• [Problem description]: Look in the material below for the line with "Expand the Report As dropdown" and the line with "Task: Click the April 7 - 14 date text", then set down exactly those two lines and all lines between, nothing more.

• [Provided data]:
════════════════
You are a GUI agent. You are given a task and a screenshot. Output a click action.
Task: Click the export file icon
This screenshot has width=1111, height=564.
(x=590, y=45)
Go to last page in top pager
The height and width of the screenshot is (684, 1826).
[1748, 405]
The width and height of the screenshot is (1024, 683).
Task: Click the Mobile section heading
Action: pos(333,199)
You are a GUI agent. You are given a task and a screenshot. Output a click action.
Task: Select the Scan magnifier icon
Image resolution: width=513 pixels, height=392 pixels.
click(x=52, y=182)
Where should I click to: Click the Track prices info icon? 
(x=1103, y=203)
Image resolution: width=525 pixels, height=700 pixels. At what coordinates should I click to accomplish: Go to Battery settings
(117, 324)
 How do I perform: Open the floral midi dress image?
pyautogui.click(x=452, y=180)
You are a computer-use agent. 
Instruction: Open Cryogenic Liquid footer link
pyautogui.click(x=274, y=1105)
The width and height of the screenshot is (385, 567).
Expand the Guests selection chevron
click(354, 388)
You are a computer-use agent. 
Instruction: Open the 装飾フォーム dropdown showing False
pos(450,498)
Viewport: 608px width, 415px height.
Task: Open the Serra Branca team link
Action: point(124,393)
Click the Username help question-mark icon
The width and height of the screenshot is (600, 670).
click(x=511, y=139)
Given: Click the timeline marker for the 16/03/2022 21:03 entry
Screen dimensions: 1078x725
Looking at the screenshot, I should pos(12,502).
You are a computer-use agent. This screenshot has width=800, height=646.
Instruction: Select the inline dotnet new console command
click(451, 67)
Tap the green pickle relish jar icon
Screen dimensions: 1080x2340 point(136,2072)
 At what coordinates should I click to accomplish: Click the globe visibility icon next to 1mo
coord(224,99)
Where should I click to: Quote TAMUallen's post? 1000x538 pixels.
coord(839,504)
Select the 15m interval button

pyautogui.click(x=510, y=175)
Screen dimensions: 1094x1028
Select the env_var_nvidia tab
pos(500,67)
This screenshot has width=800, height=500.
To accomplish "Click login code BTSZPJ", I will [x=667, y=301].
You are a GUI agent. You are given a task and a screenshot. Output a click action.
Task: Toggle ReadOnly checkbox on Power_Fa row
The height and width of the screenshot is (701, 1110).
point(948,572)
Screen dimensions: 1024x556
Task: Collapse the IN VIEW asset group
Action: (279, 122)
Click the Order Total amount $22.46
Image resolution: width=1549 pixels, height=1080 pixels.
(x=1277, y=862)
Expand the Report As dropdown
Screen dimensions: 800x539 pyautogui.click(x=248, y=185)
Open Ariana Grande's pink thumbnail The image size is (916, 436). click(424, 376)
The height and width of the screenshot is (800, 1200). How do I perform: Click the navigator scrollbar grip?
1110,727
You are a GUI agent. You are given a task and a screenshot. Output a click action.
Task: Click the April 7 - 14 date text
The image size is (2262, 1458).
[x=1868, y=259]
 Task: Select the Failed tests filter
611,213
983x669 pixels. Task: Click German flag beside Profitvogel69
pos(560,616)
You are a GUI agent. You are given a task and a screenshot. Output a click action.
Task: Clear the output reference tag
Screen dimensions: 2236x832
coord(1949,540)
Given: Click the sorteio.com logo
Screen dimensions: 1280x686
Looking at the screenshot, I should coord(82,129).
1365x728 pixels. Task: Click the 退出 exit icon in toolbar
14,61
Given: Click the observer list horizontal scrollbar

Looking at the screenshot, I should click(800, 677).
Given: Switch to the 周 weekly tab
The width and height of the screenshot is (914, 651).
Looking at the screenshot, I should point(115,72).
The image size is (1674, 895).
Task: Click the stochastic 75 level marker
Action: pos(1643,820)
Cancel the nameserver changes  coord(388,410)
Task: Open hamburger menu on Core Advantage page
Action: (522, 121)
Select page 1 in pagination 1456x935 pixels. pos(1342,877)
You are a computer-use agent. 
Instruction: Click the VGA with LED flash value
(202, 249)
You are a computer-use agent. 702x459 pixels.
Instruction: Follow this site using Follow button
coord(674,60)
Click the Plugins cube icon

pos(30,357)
════════════════
• [Result]:
Expand the Report As dropdown
Screen dimensions: 800x539 pyautogui.click(x=248, y=185)
Open Ariana Grande's pink thumbnail The image size is (916, 436). click(424, 376)
The height and width of the screenshot is (800, 1200). How do I perform: Click the navigator scrollbar grip?
1110,727
You are a GUI agent. You are given a task and a screenshot. Output a click action.
Task: Click the April 7 - 14 date text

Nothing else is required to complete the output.